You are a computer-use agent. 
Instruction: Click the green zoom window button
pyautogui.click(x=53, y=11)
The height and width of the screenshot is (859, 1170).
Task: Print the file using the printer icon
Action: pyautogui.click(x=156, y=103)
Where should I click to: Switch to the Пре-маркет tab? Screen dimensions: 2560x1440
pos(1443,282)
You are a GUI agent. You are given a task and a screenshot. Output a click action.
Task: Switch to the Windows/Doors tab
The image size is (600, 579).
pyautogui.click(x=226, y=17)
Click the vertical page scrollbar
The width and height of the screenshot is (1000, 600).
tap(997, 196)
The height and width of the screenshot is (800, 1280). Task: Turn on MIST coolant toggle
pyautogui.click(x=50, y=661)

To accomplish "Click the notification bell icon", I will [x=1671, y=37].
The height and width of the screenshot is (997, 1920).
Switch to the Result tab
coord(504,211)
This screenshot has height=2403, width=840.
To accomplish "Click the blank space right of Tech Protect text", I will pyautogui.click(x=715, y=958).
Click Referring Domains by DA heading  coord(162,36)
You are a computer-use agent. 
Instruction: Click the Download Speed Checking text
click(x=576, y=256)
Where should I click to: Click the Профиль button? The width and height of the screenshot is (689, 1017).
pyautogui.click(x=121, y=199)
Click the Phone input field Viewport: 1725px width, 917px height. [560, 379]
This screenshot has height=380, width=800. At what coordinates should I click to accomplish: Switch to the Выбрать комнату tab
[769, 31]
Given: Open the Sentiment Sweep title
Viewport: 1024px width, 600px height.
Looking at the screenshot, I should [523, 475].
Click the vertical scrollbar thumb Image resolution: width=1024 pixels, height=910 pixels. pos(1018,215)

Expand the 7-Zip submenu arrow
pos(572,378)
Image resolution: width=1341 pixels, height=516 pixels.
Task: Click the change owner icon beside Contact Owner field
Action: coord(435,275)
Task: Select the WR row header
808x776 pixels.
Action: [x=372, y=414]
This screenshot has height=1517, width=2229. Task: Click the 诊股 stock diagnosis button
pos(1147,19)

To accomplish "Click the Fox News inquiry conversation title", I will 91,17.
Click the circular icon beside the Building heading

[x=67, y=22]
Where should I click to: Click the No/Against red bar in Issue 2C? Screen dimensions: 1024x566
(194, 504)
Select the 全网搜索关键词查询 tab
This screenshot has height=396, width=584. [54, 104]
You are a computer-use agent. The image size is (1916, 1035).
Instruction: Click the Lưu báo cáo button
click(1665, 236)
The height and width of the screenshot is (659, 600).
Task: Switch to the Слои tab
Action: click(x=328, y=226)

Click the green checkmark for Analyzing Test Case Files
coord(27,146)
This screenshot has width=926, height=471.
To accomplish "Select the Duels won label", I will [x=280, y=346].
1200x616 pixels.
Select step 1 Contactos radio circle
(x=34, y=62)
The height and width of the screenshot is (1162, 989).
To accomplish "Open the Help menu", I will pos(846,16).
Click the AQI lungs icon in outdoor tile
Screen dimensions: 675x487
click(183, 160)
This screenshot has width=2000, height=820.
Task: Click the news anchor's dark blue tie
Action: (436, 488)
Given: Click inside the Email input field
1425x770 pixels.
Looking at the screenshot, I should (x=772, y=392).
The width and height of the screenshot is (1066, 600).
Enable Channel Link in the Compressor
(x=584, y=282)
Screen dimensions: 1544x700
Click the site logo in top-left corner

▸ **Exercise goal**: Would you set down all the lines above, exactly and in full?

▸ **Answer section**:
You are a computer-use agent. 
Instruction: Click the green zoom window button
pyautogui.click(x=53, y=11)
The height and width of the screenshot is (859, 1170).
Task: Print the file using the printer icon
Action: pyautogui.click(x=156, y=103)
Where should I click to: Switch to the Пре-маркет tab? Screen dimensions: 2560x1440
pos(1443,282)
You are a GUI agent. You are given a task and a screenshot. Output a click action.
Task: Switch to the Windows/Doors tab
The image size is (600, 579).
pyautogui.click(x=226, y=17)
Click the vertical page scrollbar
The width and height of the screenshot is (1000, 600).
tap(997, 196)
The height and width of the screenshot is (800, 1280). Task: Turn on MIST coolant toggle
pyautogui.click(x=50, y=661)

To accomplish "Click the notification bell icon", I will [x=1671, y=37].
The height and width of the screenshot is (997, 1920).
Switch to the Result tab
coord(504,211)
This screenshot has height=2403, width=840.
To accomplish "Click the blank space right of Tech Protect text", I will pyautogui.click(x=715, y=958).
Click Referring Domains by DA heading  coord(162,36)
You are a computer-use agent. 
Instruction: Click the Download Speed Checking text
click(x=576, y=256)
Where should I click to: Click the Профиль button? The width and height of the screenshot is (689, 1017).
pyautogui.click(x=121, y=199)
Click the Phone input field Viewport: 1725px width, 917px height. [560, 379]
This screenshot has height=380, width=800. At what coordinates should I click to accomplish: Switch to the Выбрать комнату tab
[769, 31]
Given: Open the Sentiment Sweep title
Viewport: 1024px width, 600px height.
Looking at the screenshot, I should [523, 475].
Click the vertical scrollbar thumb Image resolution: width=1024 pixels, height=910 pixels. pos(1018,215)

Expand the 7-Zip submenu arrow
pos(572,378)
Image resolution: width=1341 pixels, height=516 pixels.
Task: Click the change owner icon beside Contact Owner field
Action: coord(435,275)
Task: Select the WR row header
808x776 pixels.
Action: [x=372, y=414]
This screenshot has height=1517, width=2229. Task: Click the 诊股 stock diagnosis button
pos(1147,19)

To accomplish "Click the Fox News inquiry conversation title", I will 91,17.
Click the circular icon beside the Building heading

[x=67, y=22]
Where should I click to: Click the No/Against red bar in Issue 2C? Screen dimensions: 1024x566
(194, 504)
Select the 全网搜索关键词查询 tab
This screenshot has height=396, width=584. [54, 104]
You are a computer-use agent. The image size is (1916, 1035).
Instruction: Click the Lưu báo cáo button
click(1665, 236)
The height and width of the screenshot is (659, 600).
Task: Switch to the Слои tab
Action: click(x=328, y=226)

Click the green checkmark for Analyzing Test Case Files
coord(27,146)
This screenshot has width=926, height=471.
To accomplish "Select the Duels won label", I will [x=280, y=346].
1200x616 pixels.
Select step 1 Contactos radio circle
(x=34, y=62)
The height and width of the screenshot is (1162, 989).
To accomplish "Open the Help menu", I will pos(846,16).
Click the AQI lungs icon in outdoor tile
Screen dimensions: 675x487
click(183, 160)
This screenshot has width=2000, height=820.
Task: Click the news anchor's dark blue tie
Action: (436, 488)
Given: Click inside the Email input field
1425x770 pixels.
Looking at the screenshot, I should (x=772, y=392).
The width and height of the screenshot is (1066, 600).
Enable Channel Link in the Compressor
(x=584, y=282)
Screen dimensions: 1544x700
Click the site logo in top-left corner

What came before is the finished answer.